The records should be copied out again with no alteration.

+++

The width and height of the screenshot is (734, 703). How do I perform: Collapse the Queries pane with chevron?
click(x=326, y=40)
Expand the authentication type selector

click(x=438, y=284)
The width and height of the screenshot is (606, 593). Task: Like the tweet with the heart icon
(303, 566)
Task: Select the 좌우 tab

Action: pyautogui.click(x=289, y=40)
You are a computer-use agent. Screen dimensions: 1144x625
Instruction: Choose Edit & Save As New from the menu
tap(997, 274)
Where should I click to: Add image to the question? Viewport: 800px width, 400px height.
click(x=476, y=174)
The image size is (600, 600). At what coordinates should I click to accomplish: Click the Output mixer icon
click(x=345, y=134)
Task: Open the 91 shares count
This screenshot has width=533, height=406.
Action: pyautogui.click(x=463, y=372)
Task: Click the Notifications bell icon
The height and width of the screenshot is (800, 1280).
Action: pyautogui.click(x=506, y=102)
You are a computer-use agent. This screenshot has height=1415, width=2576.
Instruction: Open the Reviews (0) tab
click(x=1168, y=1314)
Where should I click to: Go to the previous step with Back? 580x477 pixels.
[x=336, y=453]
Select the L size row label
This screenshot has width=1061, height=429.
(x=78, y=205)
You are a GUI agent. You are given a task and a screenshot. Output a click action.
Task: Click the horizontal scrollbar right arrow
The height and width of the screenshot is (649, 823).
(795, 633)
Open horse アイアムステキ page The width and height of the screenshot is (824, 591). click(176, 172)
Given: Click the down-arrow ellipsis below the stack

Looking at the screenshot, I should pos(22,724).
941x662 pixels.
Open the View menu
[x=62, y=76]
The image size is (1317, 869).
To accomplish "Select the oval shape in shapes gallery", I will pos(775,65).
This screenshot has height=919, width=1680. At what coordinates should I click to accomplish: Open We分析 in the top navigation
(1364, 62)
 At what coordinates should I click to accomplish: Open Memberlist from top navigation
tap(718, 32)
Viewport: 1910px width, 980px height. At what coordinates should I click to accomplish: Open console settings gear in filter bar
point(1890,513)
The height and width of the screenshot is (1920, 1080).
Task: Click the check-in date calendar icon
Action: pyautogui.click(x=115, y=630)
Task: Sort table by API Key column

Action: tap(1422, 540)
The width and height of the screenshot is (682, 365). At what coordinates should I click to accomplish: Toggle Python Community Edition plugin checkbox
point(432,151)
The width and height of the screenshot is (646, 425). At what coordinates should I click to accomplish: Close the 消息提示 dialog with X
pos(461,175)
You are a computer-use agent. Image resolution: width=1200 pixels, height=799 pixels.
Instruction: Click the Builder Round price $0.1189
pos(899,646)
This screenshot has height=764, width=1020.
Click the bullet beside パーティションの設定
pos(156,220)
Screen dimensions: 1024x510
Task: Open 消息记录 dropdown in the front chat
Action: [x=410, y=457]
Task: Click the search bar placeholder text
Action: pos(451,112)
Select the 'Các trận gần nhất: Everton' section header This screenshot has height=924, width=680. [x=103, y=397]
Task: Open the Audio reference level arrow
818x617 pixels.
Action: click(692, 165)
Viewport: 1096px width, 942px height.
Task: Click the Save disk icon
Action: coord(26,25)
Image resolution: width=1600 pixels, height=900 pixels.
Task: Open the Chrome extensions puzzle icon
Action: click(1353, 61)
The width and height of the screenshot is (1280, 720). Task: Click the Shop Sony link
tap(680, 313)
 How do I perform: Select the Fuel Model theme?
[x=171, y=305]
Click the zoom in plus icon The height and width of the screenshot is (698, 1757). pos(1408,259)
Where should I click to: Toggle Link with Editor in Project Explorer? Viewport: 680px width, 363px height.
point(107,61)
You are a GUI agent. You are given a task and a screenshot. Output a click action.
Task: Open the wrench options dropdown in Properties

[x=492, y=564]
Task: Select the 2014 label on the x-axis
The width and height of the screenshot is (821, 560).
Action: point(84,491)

+++

Output below
The width and height of the screenshot is (734, 703). How do I perform: Collapse the Queries pane with chevron?
click(x=326, y=40)
Expand the authentication type selector

click(x=438, y=284)
The width and height of the screenshot is (606, 593). Task: Like the tweet with the heart icon
(303, 566)
Task: Select the 좌우 tab

Action: pyautogui.click(x=289, y=40)
You are a computer-use agent. Screen dimensions: 1144x625
Instruction: Choose Edit & Save As New from the menu
tap(997, 274)
Where should I click to: Add image to the question? Viewport: 800px width, 400px height.
click(x=476, y=174)
The image size is (600, 600). At what coordinates should I click to accomplish: Click the Output mixer icon
click(x=345, y=134)
Task: Open the 91 shares count
This screenshot has width=533, height=406.
Action: pyautogui.click(x=463, y=372)
Task: Click the Notifications bell icon
The height and width of the screenshot is (800, 1280).
Action: pyautogui.click(x=506, y=102)
You are a computer-use agent. This screenshot has height=1415, width=2576.
Instruction: Open the Reviews (0) tab
click(x=1168, y=1314)
Where should I click to: Go to the previous step with Back? 580x477 pixels.
[x=336, y=453]
Select the L size row label
This screenshot has width=1061, height=429.
(x=78, y=205)
You are a GUI agent. You are given a task and a screenshot. Output a click action.
Task: Click the horizontal scrollbar right arrow
The height and width of the screenshot is (649, 823).
(795, 633)
Open horse アイアムステキ page The width and height of the screenshot is (824, 591). click(176, 172)
Given: Click the down-arrow ellipsis below the stack

Looking at the screenshot, I should pos(22,724).
941x662 pixels.
Open the View menu
[x=62, y=76]
The image size is (1317, 869).
To accomplish "Select the oval shape in shapes gallery", I will pos(775,65).
This screenshot has height=919, width=1680. At what coordinates should I click to accomplish: Open We分析 in the top navigation
(1364, 62)
 At what coordinates should I click to accomplish: Open Memberlist from top navigation
tap(718, 32)
Viewport: 1910px width, 980px height. At what coordinates should I click to accomplish: Open console settings gear in filter bar
point(1890,513)
The height and width of the screenshot is (1920, 1080).
Task: Click the check-in date calendar icon
Action: pyautogui.click(x=115, y=630)
Task: Sort table by API Key column

Action: tap(1422, 540)
The width and height of the screenshot is (682, 365). At what coordinates should I click to accomplish: Toggle Python Community Edition plugin checkbox
point(432,151)
The width and height of the screenshot is (646, 425). At what coordinates should I click to accomplish: Close the 消息提示 dialog with X
pos(461,175)
You are a computer-use agent. Image resolution: width=1200 pixels, height=799 pixels.
Instruction: Click the Builder Round price $0.1189
pos(899,646)
This screenshot has height=764, width=1020.
Click the bullet beside パーティションの設定
pos(156,220)
Screen dimensions: 1024x510
Task: Open 消息记录 dropdown in the front chat
Action: [x=410, y=457]
Task: Click the search bar placeholder text
Action: pos(451,112)
Select the 'Các trận gần nhất: Everton' section header This screenshot has height=924, width=680. [x=103, y=397]
Task: Open the Audio reference level arrow
818x617 pixels.
Action: click(692, 165)
Viewport: 1096px width, 942px height.
Task: Click the Save disk icon
Action: coord(26,25)
Image resolution: width=1600 pixels, height=900 pixels.
Task: Open the Chrome extensions puzzle icon
Action: click(1353, 61)
The width and height of the screenshot is (1280, 720). Task: Click the Shop Sony link
tap(680, 313)
 How do I perform: Select the Fuel Model theme?
[x=171, y=305]
Click the zoom in plus icon The height and width of the screenshot is (698, 1757). pos(1408,259)
Where should I click to: Toggle Link with Editor in Project Explorer? Viewport: 680px width, 363px height.
point(107,61)
You are a GUI agent. You are given a task and a screenshot. Output a click action.
Task: Open the wrench options dropdown in Properties

[x=492, y=564]
Task: Select the 2014 label on the x-axis
The width and height of the screenshot is (821, 560).
Action: point(84,491)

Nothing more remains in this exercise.